1900 speech by William Jennings Bryan

"Imperialism: Flag of an Empire" is a famous speech by William Jennings Bryan that was delivered in Indianapolis, Indiana, on August 8, 1900. It was made in the context of the Spanish–American War in Cuba and in the Philippines and its aftermath.

In the speech, Bryan, a prominent American politician of the 1890s, warned against the harms and hubris of American imperialism.
The speech is the one that is most commented on and his only speech whose main subject was imperialism that has been transcribed.

Bryan calls for a rejection of imperialism in American policy on the grounds that it is directly opposed to basic American values. He makes several references throughout the speech that call upon the ideals of democracy and basic human rights.

==Political context==
Bryan gave the speech during his campaign for his candidacy for the presidency in the 1900 election, when he ran under the banner of anti-imperialism for the Democratic Party. Both the Democratic Party and Bryan posed anti-imperialism as the central issue of the campaign. The Republican Party defended its proposed policies of annexing the Philippines as a form of expansionism that would make the United States more powerful. Before the 1900 election, Bryan was not clearly anti-imperialist; his stance on imperialist policies had shifted over time, as seen by his initial support of the Spanish–American War and the Treaty of Paris.

==Content and themes==
Bryan focuses on how imperialism is a moral issue for the American peoples. It is framed as an attack on McKinley's foreign policy in the context of the Spanish–American War and the discussion of the annexation of the Philippines. Bryan argues that sustaining an imperialist policy would necessitate maintaining a large standing army; cultivating a culture of militarism; and forcing the Filipinos to be subjects of the United States, rather than citizens of their own state. Bryan also contrasts American policy in Cuba against the situation in the Philippines by saying that giving the Cubans freedom and not doing the same with the Filipinos is contradictory and goes against the precedent set in Cuba. In the speech, Bryan states that America should not use its power to spread its forces. He appeals to the values that he says are inherent in American democracy and states that America should follow the words of its past presidents, specifically Abraham Lincoln and Thomas Jefferson.

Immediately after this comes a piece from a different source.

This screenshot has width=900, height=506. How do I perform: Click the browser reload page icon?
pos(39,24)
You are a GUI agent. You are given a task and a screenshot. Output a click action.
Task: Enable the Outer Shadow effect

He responds to the common arguments that the Republicans put forth in defense of imperialism, specifically the arguments based in the power of the United States in the international order, the commercial incentive, and the spread of Christianity. Firstly, Bryan says that accepting an imperialist policy would abandon the heritage of American democracy that made the country the world power that it then was. Secondly, he says that trade done under the mantle of colonialism would be neither legitimate nor long sustainable. Thirdly, he says that fighting wars in the name of Christianity is "gun-powder gospel" and would defeat the purpose of such wars.